- [TAREFA DO EXERCÍCIO A]: Repita os registros começando pela linha que contém "Select the Consulta de Centro de Custo tab" e seguindo até a linha que contém "will click(x=964, y=135).", incluindo ambas.

- [DOCUMENTO]:

■ ■ ■ ■ ■ ■ ■

Documentos e depoimentos colhidos na pesquisa, de agentes culturais locais e também de gestores públicos, demonstram a existência de um duplo movimento na política cultural assumida pelo Porto Maravilha: por um lado, o projeto procura fomentar seletivamente a produção cultural dos agentes que guardam a “legitimidade local”, distribuindo apoios materiais majoritariamente de forma direta, sem revelar os critérios de seleção de projetos e valores empregados; por outro, o empreendimento busca atrair novos agentes, integrados ao mercado da economia criativa, que demanda para sua instalação certas qualidades urbanas como um ambiente de diversidade cultural. Nesse jogo, os agentes articulados em torno do Porto Maravilha favorecem a conversão dos bens e práticas culturais das populações locais de valor-de-uso em valor-de-troca.

A política de balcão estabelecida pela CDURP na Zona Portuária, que coloca os pedidos e concessões de recursos no âmbito do contato direto, pessoal, sujeita os agentes culturais a manterem boas relações com os agentes do Porto Maravilha, restringindo sua atuação reinvindicativa e os questionamentos sobre a política cultural. Ao mesmo tempo, a falta de informações sobre a destinação dos recursos públicos e sobre os critérios adotados produz entre os agentes uma série de boatos sobre favorecimento de grupos, minando as relações de parceria e colocando-os muitas vezes em posição de competição.

Observou-se ainda que muitos dos agentes culturais que já atuavam na região antes do Porto Maravilha reorganizaram suas atividades tendo em vista o caráter empreendedor reivindicado não apenas pela Companhia de Desenvolvimento Urbano da Região do Porto do Rio de Janeiro (CDURP) e outros agentes ligados à municipalidade, mas pelo ideário da economia criativa que vem sendo disseminado no mundo desde a década de 1990 e no Brasil especialmente a partir de meados dos anos 2000. A exigência de adaptação à cartilha do empreendedorismo, no entanto, inviabiliza a expressão cultural de agentes que não desejam ou não conseguem se entender dessa forma. Segundo um jovem diretor teatral entrevistado na pesquisa, com a chegada do Porto Maravilha “Todo mundo tem que fazer MEI, ser empreendedor individual, se organizar, tirar CNPJ ver os documentos… E você tem que acompanhar esse processo. Tem que aproveitar que a rua tá emburacada, porque depois que isso aqui parar as obras, se você não foi não vai mais”.

A pesquisa verificou que a relação dos agentes culturais locais com as políticas do Porto Maravilha não pode ser lida de forma simplificada, como de adesão ou contraposição. Os mesmos agentes culturais que em alguns momentos se articulam, submetem, negociam com o projeto isotópico, em outros momentos se contrapõem, questionam e rechaçam as políticas do Estado e seus agentes, transitando entre táticas possíveis e lutas declaradas.

Uma grande intervenção urbana como o Porto Maravilha, que impacta fortemente no cotidiano dos frequentadores de um conjunto de bairros da cidade, requer dos agentes locais seu posicionamento, individual ou coletivo.

■ ■ ■ ■ ■ ■ ■

- [MATERIAL APRESENTADO]:
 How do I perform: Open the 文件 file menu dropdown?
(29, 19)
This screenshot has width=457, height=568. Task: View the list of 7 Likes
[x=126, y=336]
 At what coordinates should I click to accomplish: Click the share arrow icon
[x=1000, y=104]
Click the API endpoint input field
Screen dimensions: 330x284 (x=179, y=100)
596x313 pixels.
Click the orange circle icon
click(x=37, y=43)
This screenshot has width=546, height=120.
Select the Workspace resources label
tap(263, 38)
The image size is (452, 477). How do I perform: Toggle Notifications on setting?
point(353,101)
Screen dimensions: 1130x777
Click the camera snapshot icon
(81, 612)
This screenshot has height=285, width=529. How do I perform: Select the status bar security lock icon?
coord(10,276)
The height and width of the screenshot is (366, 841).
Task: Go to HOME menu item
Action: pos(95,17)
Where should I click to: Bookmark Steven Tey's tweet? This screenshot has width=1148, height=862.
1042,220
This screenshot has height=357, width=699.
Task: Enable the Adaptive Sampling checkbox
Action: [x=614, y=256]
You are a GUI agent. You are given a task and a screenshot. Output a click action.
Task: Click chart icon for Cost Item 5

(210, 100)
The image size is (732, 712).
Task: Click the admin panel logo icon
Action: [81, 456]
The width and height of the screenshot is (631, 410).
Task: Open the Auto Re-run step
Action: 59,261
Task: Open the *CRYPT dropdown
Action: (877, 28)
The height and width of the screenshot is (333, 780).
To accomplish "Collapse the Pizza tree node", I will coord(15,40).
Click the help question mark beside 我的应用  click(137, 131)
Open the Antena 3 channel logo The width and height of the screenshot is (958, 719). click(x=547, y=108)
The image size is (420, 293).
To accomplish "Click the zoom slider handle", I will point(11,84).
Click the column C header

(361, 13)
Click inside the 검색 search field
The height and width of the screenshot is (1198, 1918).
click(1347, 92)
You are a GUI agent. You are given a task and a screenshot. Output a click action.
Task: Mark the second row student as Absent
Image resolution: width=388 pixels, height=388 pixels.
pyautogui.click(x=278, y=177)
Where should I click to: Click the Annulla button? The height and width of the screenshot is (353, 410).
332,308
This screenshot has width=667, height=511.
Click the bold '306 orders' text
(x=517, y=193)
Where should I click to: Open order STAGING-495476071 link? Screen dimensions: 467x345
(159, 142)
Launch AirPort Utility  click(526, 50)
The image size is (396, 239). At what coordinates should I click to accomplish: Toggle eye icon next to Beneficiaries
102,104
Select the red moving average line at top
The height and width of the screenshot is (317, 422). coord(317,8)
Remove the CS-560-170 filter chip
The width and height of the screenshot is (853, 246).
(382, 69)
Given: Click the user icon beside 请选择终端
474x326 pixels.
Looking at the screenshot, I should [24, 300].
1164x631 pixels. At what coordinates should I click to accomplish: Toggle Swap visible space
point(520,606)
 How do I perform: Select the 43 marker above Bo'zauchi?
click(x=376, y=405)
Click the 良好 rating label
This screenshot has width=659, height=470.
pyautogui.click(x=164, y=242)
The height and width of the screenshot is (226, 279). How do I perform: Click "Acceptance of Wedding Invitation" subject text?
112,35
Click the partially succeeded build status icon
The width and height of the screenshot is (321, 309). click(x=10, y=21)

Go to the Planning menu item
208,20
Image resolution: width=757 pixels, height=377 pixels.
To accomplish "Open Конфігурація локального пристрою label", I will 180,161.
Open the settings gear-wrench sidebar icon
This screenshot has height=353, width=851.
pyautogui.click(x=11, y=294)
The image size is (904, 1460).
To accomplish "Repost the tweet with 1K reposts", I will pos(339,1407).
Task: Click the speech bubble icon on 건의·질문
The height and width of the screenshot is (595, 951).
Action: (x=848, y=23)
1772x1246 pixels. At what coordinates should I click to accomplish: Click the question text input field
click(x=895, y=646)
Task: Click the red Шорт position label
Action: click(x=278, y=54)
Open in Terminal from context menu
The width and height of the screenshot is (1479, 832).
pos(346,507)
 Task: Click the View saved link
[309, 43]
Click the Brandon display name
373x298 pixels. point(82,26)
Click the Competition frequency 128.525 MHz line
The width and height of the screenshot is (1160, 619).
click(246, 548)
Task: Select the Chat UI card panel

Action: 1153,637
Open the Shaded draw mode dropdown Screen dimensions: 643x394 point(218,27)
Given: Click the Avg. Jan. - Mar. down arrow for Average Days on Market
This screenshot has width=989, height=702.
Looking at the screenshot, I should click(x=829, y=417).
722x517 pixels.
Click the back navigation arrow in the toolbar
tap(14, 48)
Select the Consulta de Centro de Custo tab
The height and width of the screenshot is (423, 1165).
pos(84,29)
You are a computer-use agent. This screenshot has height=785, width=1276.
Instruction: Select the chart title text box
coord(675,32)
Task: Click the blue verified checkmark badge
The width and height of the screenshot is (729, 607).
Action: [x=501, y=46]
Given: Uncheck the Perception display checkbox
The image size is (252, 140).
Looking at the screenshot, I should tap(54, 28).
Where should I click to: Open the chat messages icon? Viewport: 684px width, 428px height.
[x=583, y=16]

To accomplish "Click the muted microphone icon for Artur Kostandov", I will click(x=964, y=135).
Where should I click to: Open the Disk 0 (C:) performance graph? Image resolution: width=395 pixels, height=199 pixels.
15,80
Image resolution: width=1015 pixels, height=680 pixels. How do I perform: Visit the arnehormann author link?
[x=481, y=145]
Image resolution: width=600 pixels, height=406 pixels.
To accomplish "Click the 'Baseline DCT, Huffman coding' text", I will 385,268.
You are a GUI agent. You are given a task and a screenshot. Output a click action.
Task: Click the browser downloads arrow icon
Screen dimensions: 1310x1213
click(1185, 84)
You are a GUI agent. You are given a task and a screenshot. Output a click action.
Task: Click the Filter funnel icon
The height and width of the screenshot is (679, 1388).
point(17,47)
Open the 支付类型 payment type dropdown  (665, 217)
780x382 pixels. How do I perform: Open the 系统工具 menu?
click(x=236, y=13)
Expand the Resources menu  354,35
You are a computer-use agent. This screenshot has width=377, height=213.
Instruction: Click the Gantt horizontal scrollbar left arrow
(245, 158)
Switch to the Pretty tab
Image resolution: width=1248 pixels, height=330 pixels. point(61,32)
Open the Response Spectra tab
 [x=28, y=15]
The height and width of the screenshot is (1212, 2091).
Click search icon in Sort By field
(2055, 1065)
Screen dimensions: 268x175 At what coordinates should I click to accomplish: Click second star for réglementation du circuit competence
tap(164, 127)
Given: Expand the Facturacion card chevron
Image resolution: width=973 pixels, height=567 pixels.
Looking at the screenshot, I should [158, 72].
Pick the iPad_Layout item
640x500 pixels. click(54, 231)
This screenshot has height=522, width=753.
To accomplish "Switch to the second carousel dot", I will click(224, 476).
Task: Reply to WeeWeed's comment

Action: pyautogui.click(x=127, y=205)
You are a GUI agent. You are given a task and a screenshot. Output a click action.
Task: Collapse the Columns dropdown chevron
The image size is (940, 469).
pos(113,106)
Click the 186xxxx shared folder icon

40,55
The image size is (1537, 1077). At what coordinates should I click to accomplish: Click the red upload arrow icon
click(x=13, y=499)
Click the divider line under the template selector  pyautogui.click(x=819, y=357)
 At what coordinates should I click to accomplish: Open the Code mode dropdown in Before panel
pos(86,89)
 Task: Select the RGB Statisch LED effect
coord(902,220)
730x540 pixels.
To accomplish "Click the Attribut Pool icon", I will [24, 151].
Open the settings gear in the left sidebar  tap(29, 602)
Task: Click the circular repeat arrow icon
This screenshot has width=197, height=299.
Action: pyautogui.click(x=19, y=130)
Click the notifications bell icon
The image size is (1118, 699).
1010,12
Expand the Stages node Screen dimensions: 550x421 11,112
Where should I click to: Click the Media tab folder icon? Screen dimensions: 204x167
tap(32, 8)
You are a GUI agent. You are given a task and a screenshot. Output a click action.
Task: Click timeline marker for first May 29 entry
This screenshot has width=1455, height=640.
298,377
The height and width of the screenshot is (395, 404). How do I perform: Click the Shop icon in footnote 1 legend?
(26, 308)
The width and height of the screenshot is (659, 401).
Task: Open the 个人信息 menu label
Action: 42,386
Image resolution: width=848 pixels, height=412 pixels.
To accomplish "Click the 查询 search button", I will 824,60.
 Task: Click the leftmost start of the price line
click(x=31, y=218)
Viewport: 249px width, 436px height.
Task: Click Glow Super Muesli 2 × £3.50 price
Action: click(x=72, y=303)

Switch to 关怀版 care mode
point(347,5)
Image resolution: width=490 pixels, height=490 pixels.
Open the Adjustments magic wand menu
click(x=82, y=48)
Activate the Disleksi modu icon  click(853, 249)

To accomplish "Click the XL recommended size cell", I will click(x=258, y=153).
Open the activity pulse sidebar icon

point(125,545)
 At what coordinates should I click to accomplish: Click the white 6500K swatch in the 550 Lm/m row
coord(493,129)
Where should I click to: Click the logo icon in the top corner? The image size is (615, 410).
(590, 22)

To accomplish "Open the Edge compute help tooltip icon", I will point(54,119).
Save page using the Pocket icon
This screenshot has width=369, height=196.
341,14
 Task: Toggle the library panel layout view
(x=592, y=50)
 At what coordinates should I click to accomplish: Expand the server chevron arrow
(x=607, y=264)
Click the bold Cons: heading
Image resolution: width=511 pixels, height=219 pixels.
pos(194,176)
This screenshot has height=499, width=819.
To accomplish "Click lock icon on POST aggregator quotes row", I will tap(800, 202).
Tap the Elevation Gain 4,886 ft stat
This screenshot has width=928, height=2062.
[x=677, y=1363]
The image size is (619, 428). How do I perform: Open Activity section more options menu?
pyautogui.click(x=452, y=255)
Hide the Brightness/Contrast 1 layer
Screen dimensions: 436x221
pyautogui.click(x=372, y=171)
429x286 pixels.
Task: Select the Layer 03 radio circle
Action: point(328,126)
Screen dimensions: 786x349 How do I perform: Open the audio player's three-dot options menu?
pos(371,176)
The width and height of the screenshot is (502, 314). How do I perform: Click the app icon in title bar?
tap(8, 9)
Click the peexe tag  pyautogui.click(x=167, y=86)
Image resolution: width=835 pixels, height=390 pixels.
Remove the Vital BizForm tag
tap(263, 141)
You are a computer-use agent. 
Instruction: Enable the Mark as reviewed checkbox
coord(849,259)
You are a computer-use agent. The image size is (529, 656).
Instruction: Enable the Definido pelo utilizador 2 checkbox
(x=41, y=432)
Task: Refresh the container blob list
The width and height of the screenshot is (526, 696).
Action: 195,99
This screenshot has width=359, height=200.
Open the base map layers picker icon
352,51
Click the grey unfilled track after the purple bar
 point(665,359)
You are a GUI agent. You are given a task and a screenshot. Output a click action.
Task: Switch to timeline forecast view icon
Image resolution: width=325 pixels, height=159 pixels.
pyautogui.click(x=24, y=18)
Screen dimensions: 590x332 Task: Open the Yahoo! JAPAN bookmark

■ ■ ■ ■ ■ ■ ■

- [TAREFA DO EXERCÍCIO B]: Indique se cada afirmação a seguir está de acordo com o texto sobre o Porto Maravilha, respondendo sim ou não e citando as palavras do texto que decidem a questão. (i) A política de balcão da CDURP coloca os pedidos e concessões de recursos no âmbito do contato direto e pessoal. (ii) O ideário da economia criativa vem sendo disseminado no mundo desde a década de 1980. (iii) A pesquisa concluiu que a relação dos agentes culturais locais com as políticas do Porto Maravilha é de simples adesão.

- [RESPOSTA COMENTADA A]:
Select the Consulta de Centro de Custo tab
The height and width of the screenshot is (423, 1165).
pos(84,29)
You are a computer-use agent. This screenshot has height=785, width=1276.
Instruction: Select the chart title text box
coord(675,32)
Task: Click the blue verified checkmark badge
The width and height of the screenshot is (729, 607).
Action: [x=501, y=46]
Given: Uncheck the Perception display checkbox
The image size is (252, 140).
Looking at the screenshot, I should tap(54, 28).
Where should I click to: Open the chat messages icon? Viewport: 684px width, 428px height.
[x=583, y=16]

To accomplish "Click the muted microphone icon for Artur Kostandov", I will click(x=964, y=135).

- [RESPOSTA COMENTADA B]:
(i) Sim: "que coloca os pedidos e concessões de recursos no âmbito do contato direto, pessoal".
(ii) Não: "vem sendo disseminado no mundo desde a década de 1990".
(iii) Não: "não pode ser lida de forma simplificada, como de adesão ou contraposição".